Most mentoring programs fail because companies fail to take into account the clarity around matching mentor and mentee in terms of what the goals are and how to track outcomes.

Leadership Mindset

For any good mentoring program to work, there really needs to be buy-in from the top leadership and adoption at all levels. Philosophically, a culture that supports learning and development and the sharing of information within that organization is the best platform to work with. What we talk about regularly is the fact that we often think that mentees are the ones who are the sole benefactors in any mentoring relationship. But the reality is, a formalized mentoring program actually builds leadership capacity at all levels by teaching people the very art of how to be effective as a mentor, which leads to developing leadership capacities further, such as empathy, communication skills and just understanding what it means to pour into others and care about their development.

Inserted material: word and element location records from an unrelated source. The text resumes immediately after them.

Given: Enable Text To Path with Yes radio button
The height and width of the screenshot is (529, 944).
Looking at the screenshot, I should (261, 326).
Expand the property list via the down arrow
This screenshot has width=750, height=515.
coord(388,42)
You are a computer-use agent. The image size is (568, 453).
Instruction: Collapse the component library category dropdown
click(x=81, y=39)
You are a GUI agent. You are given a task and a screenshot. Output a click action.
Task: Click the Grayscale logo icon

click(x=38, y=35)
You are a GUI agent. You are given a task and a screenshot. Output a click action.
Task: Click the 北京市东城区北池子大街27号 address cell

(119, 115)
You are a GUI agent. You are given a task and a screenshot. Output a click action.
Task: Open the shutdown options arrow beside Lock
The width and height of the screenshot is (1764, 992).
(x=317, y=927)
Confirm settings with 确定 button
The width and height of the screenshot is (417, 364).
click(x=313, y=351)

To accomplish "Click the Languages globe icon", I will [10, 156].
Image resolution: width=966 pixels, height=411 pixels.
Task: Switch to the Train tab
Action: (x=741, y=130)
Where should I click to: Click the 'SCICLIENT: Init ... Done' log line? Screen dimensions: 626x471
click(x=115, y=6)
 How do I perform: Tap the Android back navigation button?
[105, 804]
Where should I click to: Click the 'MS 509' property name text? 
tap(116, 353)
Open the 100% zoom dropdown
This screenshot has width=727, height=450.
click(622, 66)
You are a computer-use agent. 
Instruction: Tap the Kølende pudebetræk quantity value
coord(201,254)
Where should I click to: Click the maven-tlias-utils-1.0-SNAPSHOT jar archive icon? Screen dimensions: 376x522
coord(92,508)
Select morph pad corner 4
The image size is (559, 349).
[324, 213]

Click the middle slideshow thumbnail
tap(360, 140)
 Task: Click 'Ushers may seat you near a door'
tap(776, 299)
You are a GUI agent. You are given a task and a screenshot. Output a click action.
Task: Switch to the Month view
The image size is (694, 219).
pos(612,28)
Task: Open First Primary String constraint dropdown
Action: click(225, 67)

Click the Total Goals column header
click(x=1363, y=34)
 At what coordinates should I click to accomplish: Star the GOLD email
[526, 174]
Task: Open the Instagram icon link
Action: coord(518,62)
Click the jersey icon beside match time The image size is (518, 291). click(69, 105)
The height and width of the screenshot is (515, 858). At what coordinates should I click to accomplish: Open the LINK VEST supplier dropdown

The best adoption of a mentoring program (the best ones we’ve seen) have buy-in at the top with leaders who really care about seeing outcomes and giving people the space to really solidify their mentoring relationships. Manager involvement, in providing employees with clarity around what topics they should be seeking a mentor on, really help aide in that as well.

Organization Buy-In

I have seen mentoring programs fail many times because the buy-in just was not strong enough within the company. Any time a mentoring program is deployed with the wrong approach to employee selection, it does not work. We once worked with an organization that had a really hard time recruiting participants for their mentoring program because leadership was not even aware or had not even been promoting the program. So, the program itself was in a silo within the organization and it did not have enough visibility for anybody to be interested in wanting to participate.

So, to deploy any mentoring program it’s important not only to have the leadership buy-in and the visibility that goes along with that, but also to be mindful in how you’re selecting participants. We have learned a lot in that process of seeing how mentoring programs can often go awry.